For each case, output the case number first, if they can play the MORE special (hentai) game (fire all the grass), output the minimal time they need to wait after they set fire, otherwise just output -1. See the sample input and output for more details.

 Sample Input

4

3 3

.#.

###

.#.

3 3

.#.

#.#

.#.

3 3

...

#.#

...

3 3

###

..#

#.#

 Sample Output

Case 1: 1

Case 2: -1

Case 3: 0

Case 4: 2

题意：俩熊孩子放火烧草地，初始让两块草地燃烧，问怎样点燃草地使得最少的等待时间，让所有草地都燃烧。
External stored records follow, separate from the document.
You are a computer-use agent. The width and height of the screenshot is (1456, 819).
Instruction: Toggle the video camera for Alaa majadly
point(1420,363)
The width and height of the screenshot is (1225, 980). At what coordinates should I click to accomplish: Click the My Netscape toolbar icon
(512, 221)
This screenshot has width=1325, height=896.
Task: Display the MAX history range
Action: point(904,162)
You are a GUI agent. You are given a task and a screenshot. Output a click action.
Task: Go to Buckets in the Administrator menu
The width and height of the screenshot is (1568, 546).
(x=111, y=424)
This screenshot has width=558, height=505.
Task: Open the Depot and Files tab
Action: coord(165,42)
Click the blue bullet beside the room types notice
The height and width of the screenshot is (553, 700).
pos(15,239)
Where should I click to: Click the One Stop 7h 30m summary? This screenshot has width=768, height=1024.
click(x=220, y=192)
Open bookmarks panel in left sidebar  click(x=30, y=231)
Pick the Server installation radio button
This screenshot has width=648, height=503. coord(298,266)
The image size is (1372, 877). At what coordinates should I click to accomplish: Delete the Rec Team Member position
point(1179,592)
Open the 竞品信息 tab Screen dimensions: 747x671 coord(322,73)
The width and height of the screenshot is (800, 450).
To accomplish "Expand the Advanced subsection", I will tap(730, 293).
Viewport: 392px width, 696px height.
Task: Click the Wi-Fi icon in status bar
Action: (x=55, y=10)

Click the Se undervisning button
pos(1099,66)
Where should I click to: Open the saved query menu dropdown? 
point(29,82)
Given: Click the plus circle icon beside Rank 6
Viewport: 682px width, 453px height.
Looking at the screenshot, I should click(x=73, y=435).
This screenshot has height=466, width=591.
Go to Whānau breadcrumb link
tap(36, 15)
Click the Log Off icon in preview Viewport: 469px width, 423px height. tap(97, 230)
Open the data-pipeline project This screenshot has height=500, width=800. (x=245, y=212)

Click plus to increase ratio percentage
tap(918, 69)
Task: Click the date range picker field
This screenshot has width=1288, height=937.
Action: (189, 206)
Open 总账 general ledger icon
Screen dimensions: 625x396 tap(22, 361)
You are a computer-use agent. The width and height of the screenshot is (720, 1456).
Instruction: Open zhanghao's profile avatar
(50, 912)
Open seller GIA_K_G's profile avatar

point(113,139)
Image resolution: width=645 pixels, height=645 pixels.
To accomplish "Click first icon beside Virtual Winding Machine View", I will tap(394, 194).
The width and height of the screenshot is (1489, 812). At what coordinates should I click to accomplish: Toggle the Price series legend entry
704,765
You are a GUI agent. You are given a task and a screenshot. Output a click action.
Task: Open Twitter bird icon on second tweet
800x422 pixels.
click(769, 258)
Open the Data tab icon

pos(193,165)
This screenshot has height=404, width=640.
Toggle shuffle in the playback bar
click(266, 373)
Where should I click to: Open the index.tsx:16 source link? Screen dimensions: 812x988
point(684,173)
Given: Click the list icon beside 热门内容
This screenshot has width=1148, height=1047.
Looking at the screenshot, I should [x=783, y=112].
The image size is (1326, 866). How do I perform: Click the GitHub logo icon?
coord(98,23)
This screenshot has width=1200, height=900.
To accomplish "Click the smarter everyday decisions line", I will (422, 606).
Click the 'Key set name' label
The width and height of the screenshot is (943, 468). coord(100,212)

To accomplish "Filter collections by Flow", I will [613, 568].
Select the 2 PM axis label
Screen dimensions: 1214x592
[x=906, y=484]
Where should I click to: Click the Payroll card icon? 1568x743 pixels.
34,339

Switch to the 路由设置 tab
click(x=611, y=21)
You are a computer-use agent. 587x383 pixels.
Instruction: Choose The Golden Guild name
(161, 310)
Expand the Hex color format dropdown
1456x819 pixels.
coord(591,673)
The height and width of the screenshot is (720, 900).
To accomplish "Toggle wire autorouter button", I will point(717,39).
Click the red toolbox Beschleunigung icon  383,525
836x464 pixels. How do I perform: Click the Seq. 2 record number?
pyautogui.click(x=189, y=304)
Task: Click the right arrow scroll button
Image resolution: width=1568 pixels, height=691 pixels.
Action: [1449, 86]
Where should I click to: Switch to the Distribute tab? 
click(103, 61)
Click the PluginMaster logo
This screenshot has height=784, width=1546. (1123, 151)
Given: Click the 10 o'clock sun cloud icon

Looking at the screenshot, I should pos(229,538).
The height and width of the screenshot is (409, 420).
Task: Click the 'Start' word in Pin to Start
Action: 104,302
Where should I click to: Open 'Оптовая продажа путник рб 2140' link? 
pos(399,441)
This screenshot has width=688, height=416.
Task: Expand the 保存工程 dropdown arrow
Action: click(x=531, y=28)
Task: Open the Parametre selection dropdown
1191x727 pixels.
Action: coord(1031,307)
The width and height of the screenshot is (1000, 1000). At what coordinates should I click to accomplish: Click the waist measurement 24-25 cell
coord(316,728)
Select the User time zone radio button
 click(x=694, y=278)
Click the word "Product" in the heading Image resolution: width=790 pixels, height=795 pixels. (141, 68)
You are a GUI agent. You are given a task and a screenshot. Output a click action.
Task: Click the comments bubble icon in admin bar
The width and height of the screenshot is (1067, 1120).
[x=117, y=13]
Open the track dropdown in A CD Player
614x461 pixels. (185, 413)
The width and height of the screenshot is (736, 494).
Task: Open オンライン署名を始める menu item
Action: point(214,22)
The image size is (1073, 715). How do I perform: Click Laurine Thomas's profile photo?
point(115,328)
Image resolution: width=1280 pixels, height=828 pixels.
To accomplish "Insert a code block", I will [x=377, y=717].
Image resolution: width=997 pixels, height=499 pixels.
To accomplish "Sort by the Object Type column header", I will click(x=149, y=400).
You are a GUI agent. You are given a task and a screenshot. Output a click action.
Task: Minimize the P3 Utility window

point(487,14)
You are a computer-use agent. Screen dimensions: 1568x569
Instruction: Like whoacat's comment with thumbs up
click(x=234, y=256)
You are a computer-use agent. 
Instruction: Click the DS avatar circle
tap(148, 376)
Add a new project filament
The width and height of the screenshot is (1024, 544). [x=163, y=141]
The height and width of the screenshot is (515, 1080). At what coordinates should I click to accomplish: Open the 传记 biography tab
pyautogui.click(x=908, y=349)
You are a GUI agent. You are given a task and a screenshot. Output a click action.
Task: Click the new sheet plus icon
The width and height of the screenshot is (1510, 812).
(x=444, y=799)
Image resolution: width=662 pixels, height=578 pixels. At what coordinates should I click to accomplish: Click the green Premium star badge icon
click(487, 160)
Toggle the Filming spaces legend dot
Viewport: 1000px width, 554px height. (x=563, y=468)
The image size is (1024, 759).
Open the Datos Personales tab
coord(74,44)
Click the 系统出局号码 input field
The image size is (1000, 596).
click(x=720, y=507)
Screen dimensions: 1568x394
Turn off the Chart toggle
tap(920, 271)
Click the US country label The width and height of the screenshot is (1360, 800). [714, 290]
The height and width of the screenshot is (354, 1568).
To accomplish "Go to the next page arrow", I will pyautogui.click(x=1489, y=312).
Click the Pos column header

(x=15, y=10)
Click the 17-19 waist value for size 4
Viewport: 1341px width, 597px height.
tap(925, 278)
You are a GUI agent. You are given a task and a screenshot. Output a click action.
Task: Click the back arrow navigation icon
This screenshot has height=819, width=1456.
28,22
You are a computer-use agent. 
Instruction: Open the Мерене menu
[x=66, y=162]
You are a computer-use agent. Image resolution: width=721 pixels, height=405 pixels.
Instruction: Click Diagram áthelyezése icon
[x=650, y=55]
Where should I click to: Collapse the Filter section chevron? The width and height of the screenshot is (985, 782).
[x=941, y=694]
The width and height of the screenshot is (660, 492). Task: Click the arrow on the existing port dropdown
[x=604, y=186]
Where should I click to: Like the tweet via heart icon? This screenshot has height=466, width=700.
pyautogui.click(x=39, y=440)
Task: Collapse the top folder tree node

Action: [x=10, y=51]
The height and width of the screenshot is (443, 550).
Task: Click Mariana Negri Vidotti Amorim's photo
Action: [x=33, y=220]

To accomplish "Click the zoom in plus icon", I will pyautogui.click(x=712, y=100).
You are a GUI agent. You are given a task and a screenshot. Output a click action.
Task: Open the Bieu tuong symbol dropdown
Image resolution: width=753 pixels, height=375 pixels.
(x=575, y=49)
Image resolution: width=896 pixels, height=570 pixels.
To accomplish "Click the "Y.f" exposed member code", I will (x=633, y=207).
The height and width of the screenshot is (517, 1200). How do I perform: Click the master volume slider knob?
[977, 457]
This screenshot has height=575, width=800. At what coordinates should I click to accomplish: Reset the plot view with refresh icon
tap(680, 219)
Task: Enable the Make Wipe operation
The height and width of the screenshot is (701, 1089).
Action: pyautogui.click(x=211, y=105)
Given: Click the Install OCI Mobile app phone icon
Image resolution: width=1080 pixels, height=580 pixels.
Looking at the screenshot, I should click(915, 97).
利用广搜特性：路径优先   来解决问题。这里我们知道，图是比较小的 1 <= n <=10, 1 <= m <=10，所以我们这里采用暴力搜索的方法来解决问题，因为题干中给出的意识是初始点为2.所以我们这里每一次都用两个点来进行BFS.（这里也要注意，也可能是一个点，假设就一块草地的情况）

这里对点的处理方法还是比较简单的，这里着重说一下怎么判断全部燃烧了。我们可以这样：先让两个点BFS之后，return的值就是最后那个点的时间。然后判断是否让所有的点都点燃了就行了：

#include<stdio.h>
#include<queue>
#include<iostream>
#include<string.h>
using namespace std;
struct zuobiao
{
    int x,y,output;//个人习惯用output代表步数，这里相当于step
}now,nex,f[102];
char a[102][102];
int vis[102][102];
int fx[4]={0,0,1,-1};
int fy[4]={-1,1,0,0};
int n,m;
int bfs(int x,int y,int xx,int yy)
{
    memset(vis,0,sizeof(vis));
    vis[x][y]=1;
    vis[xx][yy]=1;
    now.x=x;
    now.y=y;
    now.output=0;
    queue<zuobiao >s;
    s.push(now);
    now.x=xx;
    now.y=yy;
    now.output=0;
    s.push(now);//push进去两个点。
    int sum=0x3f3f3f3f;
    while(!s.empty())
    {
        now=s.front();
        s.pop();
        sum=now.output;
        for(int i=0;i<4;i++)
        {
            nex.x=now.x+fx[i];
            nex.y=now.y+fy[i];
            if(nex.x>=0&&nex.x<n&&nex.y>=0&&nex.y<m&&vis[nex.x][nex.y]==0&&a[nex.x][nex.y]=='#')
            {
                vis[nex.x][nex.y]=1;
                nex.output=now.output+1;
                s.push(nex);
            }
        }
    }
    return sum;//return最后的那个点的output（步数）
}
int main()
{
    int t;
    int kase=0;
    scanf("%d",&t);
    while(t--)
    {
        int cont=0;
        scanf("%d%d",&n,&m);
        for(int i=0;i<n;i++)
        {
            scanf("%s",a[i]);
            for(int j=0;j<m;j++)
            {
                if(a[i][j]=='#')//处理点。
                {
                    f[cont].x=i;
                    f[cont].y=j;
                    cont++;
                }
            }
        }
        int output=0x3f3f3f3f;
        for(int i=0;i<cont;i++)//n2;
        {
            for(int j=i;j<cont;j++)//注意这里要j=i。
            {
                int tmp=bfs(f[i].x,f[i].y,f[j].x,f[j].y);//两点bfs
                int ok=1;
                for(int k=0;k<n;k++)//暴力判断是否全部点燃了
                {
                    for(int l=0;l<m;l++)
                    {
                        if(a[k][l]=='#'&&vis[k][l]==0)
                        ok=0;
                    }
                }
                if(ok==1)
                output=min(output,tmp);
            }
        }
        if(output==0x3f3f3f3f)
        printf("Case %d: -1\n",++kase);
        else
        printf("Case %d: %d\n",++kase,output);
    }
}